22 Ottobre 2025
Bonifica Caffaro, finalmente si parte!
L'impegno per il cambiamento
Attendevamo da tanto questo momento: il 14 ottobre, durante una conferenza stampa tenutasi al Teatro Borsoni, è stato firmato il progetto esecutivo per la bonifica e messa in sicurezza dello stabilimento Caffaro di via Milano, alla presenza della Sindaca Laura Castelletti, il Commissario Mauro Fasano, l’Assessore Regionale Giorgio Maione e l’Assessora Camilla Bianchi.

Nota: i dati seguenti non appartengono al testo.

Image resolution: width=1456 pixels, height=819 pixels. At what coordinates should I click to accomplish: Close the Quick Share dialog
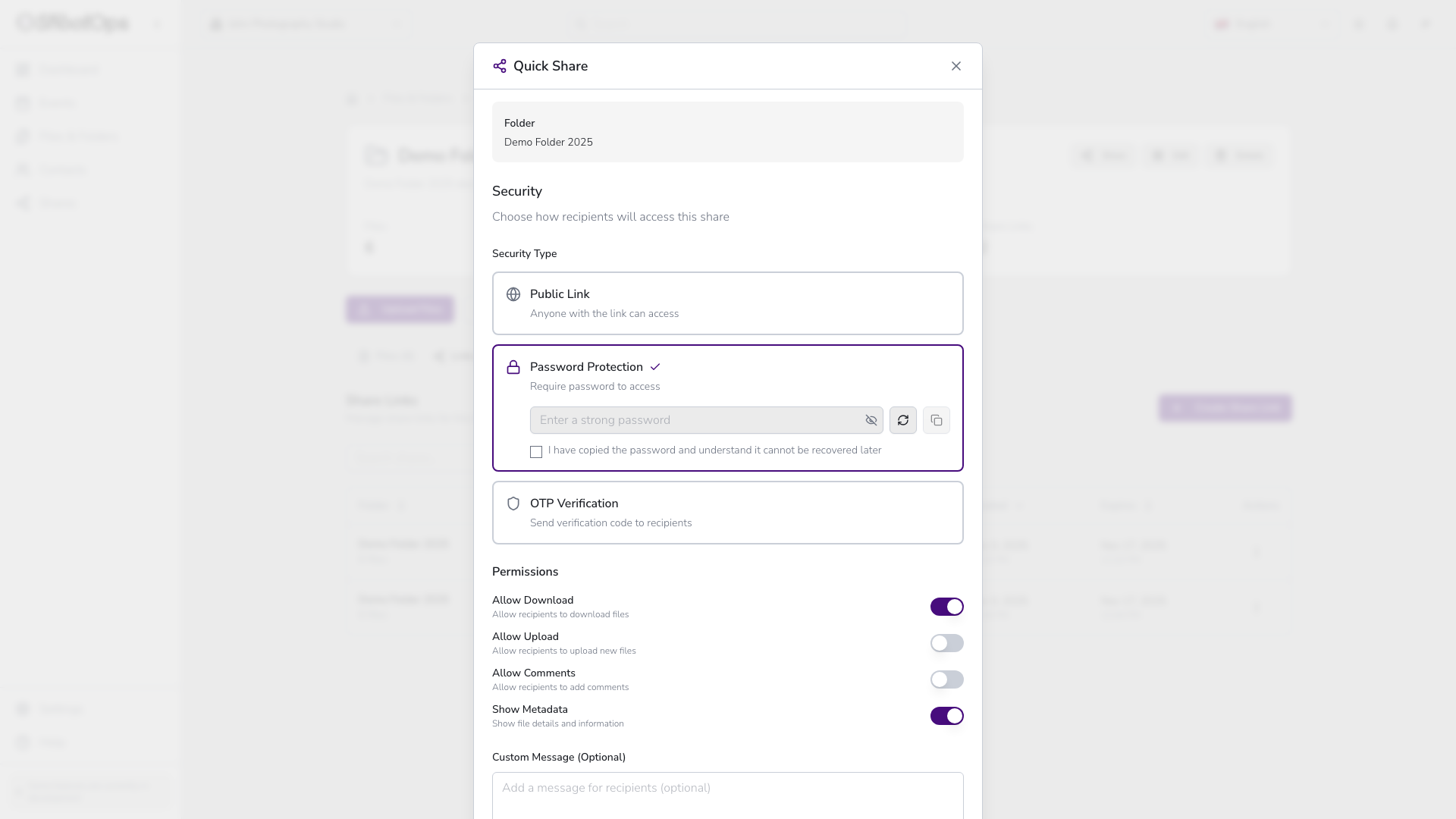pos(956,66)
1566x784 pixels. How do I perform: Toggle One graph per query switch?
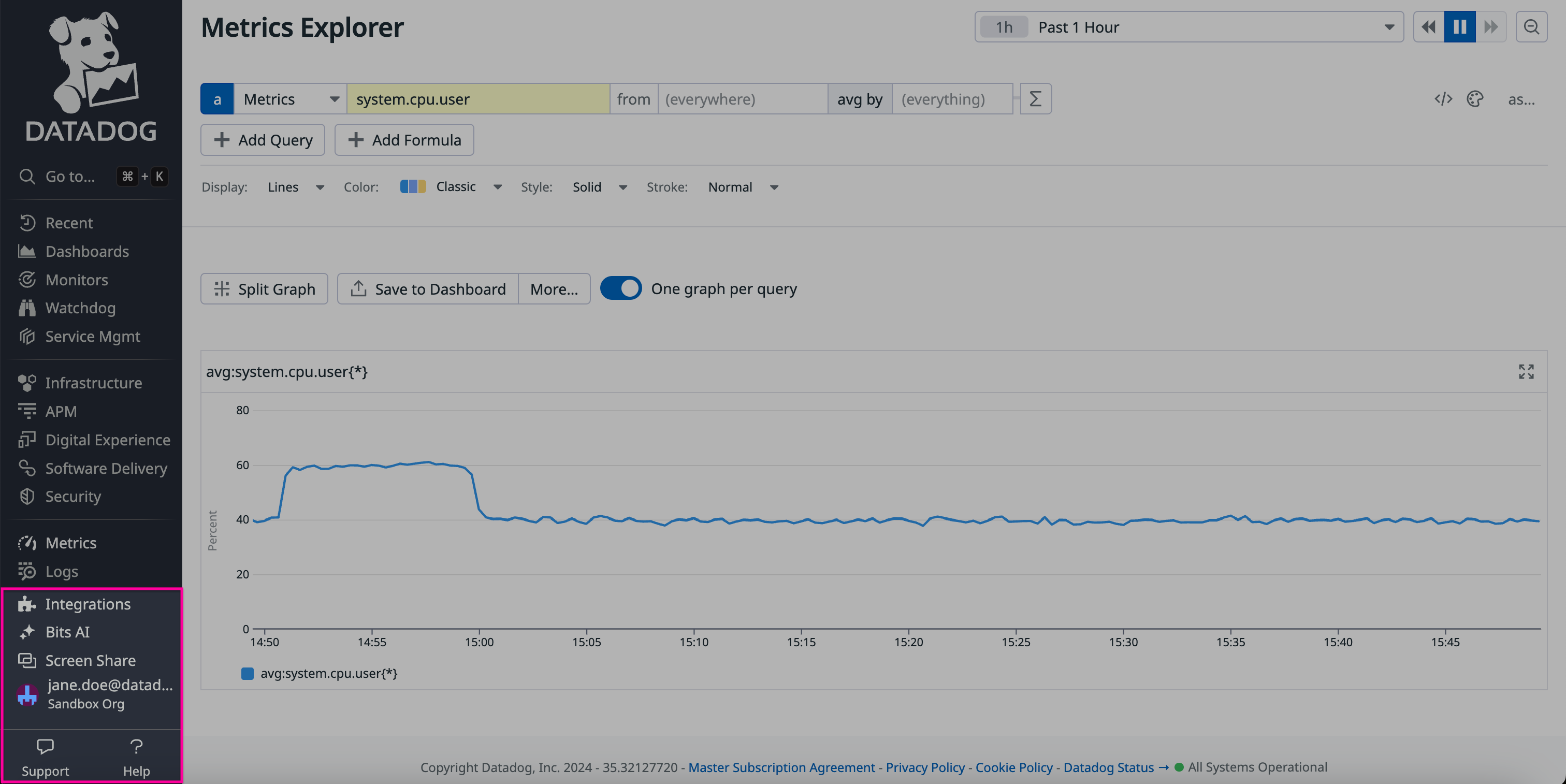pyautogui.click(x=621, y=288)
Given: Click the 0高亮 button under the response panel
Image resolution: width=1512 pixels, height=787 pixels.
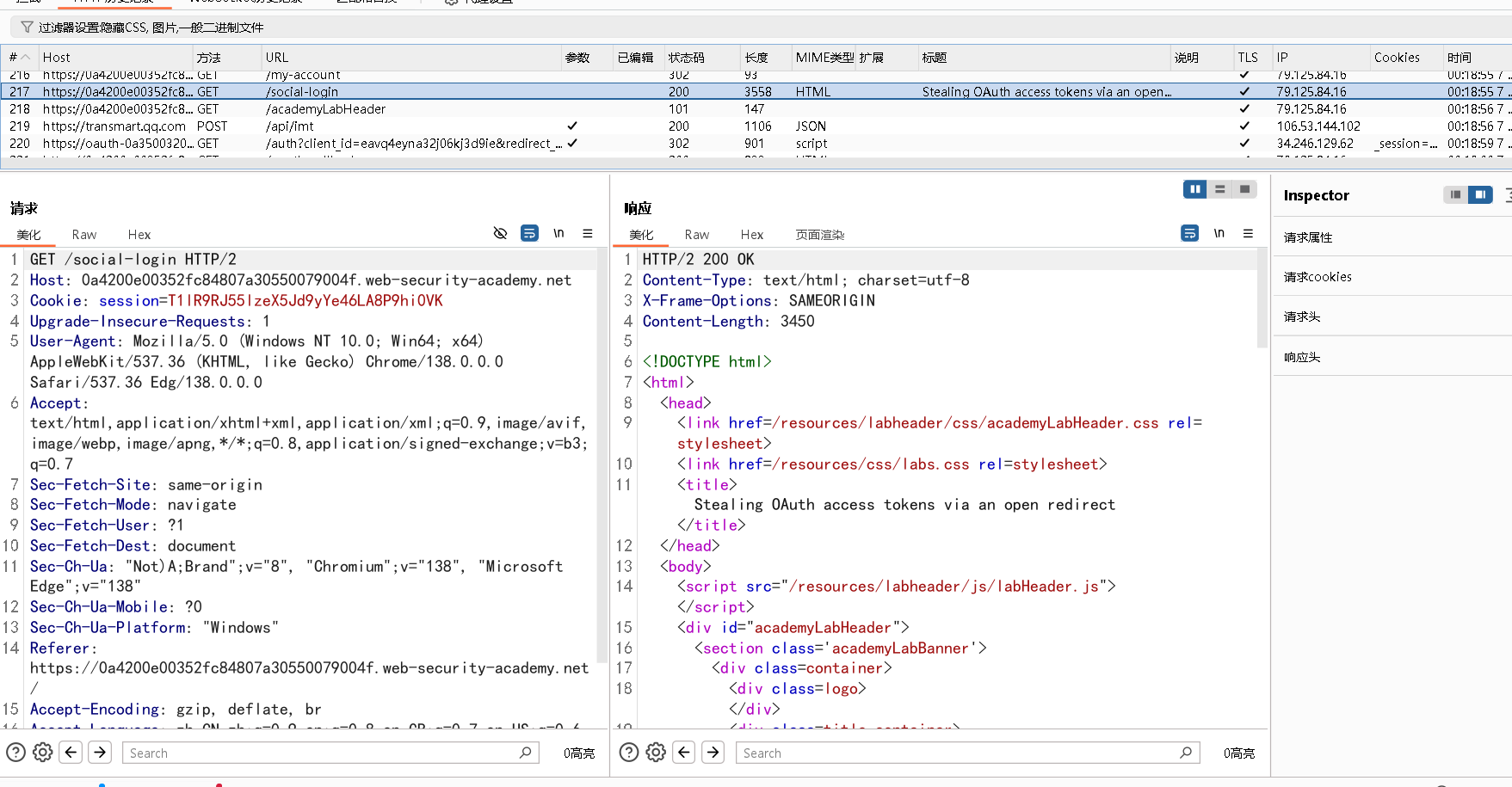Looking at the screenshot, I should click(x=1238, y=752).
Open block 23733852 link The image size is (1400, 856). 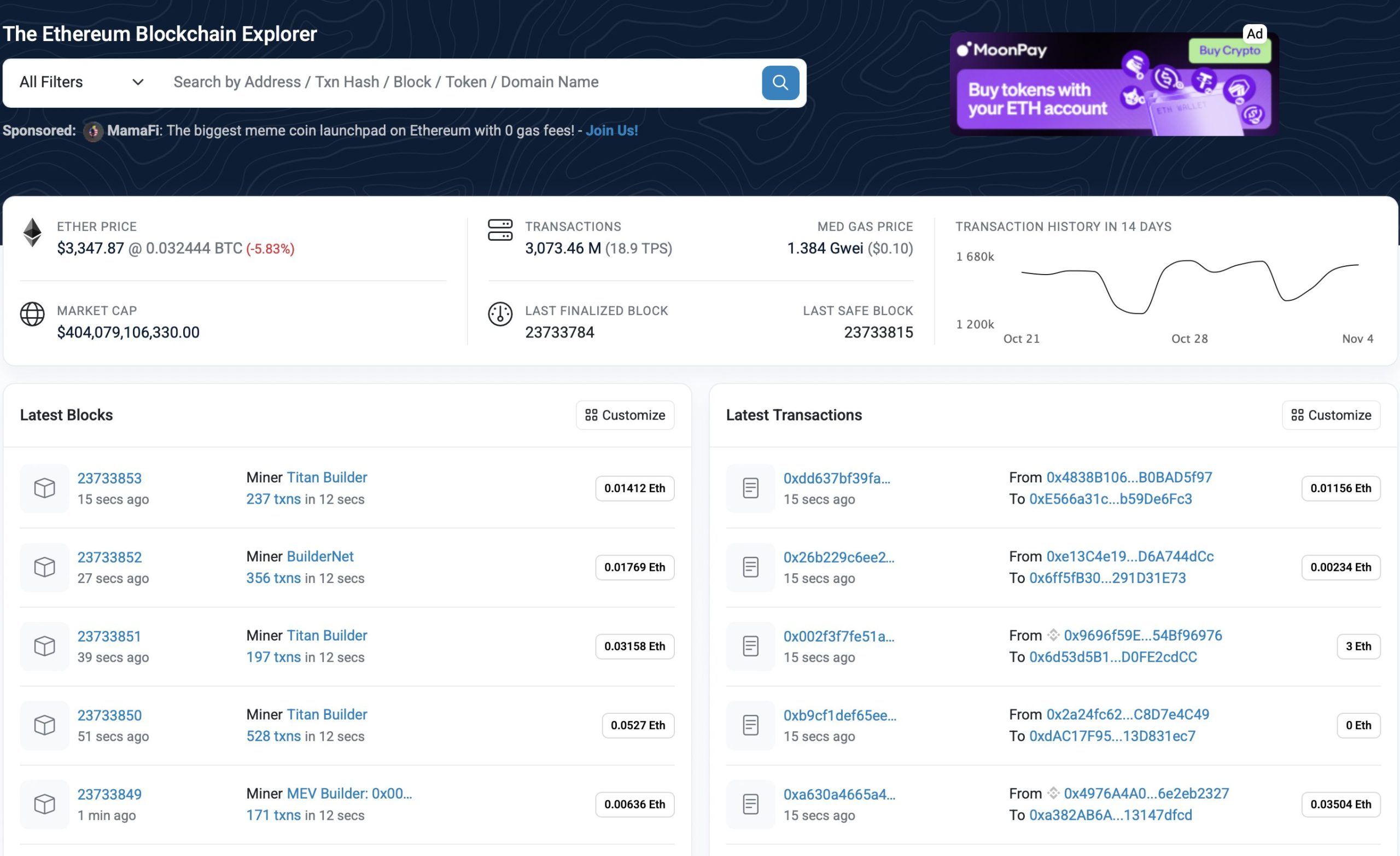click(110, 557)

Questa firma segna l'avvio dei cantieri, che inizieranno con lo smantellamento degli impianti e proseguiranno con l'intervento sul suolo. L’obiettivo dichiarato è quello di trasformare il sito Caffaro in un grande parco verde.
Salutiamo con favore l'inizio dei lavori, ma riteniamo cruciale che l’attività sia condotta con la massima trasparenza e preveda l’informazione costante della popolazione sulle operazioni in corso e sullo stato di avanzamento dei lavori.
Priorità alle aree private e alla salute
Riteniamo fondamentale e improrogabile che Ministero, Regione, Provincia e Comune concentrino gli sforzi sulla bonifica e messa in sicurezza delle aree private – sia agricole che residenziali – a partire dall’area compresa nel SIN Caffaro (Sito di Interesse Nazionale) ma non solo, un'area che coinvolge oltre 11.000 residenti.
Auspichiamo interventi immediati e rigorosi:
- Monitoraggio biologico e alimentare: deve essere messo in atto, se non già fatto, un rigoroso controllo della catena alimentare attraverso il monitoraggio dei prodotti vegetali e animali. È inoltre necessaria una nuova campagna di monitoraggio biologico della popolazione per verificare la quantità di PCB ancora presente nel sangue della cittadinanza.
- Caratterizzazione dettagliata dei suoli: occorre caratterizzare ex novo tutti i suoli residenziali, proprietà per proprietà. Tale azione deve essere seguita da un’analisi di rischio sito specifica che stabilisca esattamente dove e quanto il terreno sia inquinato.
- Intervento finanziato: è fondamentale individuare immediatamente le modalità di intervento e le risorse necessarie per bonificare e mettere in sicurezza cortili, orti e giardini.
- Aree agricole extra-SIN: per quanto riguarda le aree agricole al di fuori del SIN (oltre 200 ettari), è necessario caratterizzarle ex novo e sottoporle alla Valutazione di Rischio come atto preliminare indispensabile a qualsiasi successivo intervento di bonifica/messa in sicurezza.
La questione Caffaro ci dimostra come sia fondamentale la costante azione congiunta di associazioni, comitati, osservatori, quartieri e cittadinanza, e come la lotta per la giustizia ambientale sia inestricabile dalla lotta per la giustizia sociale.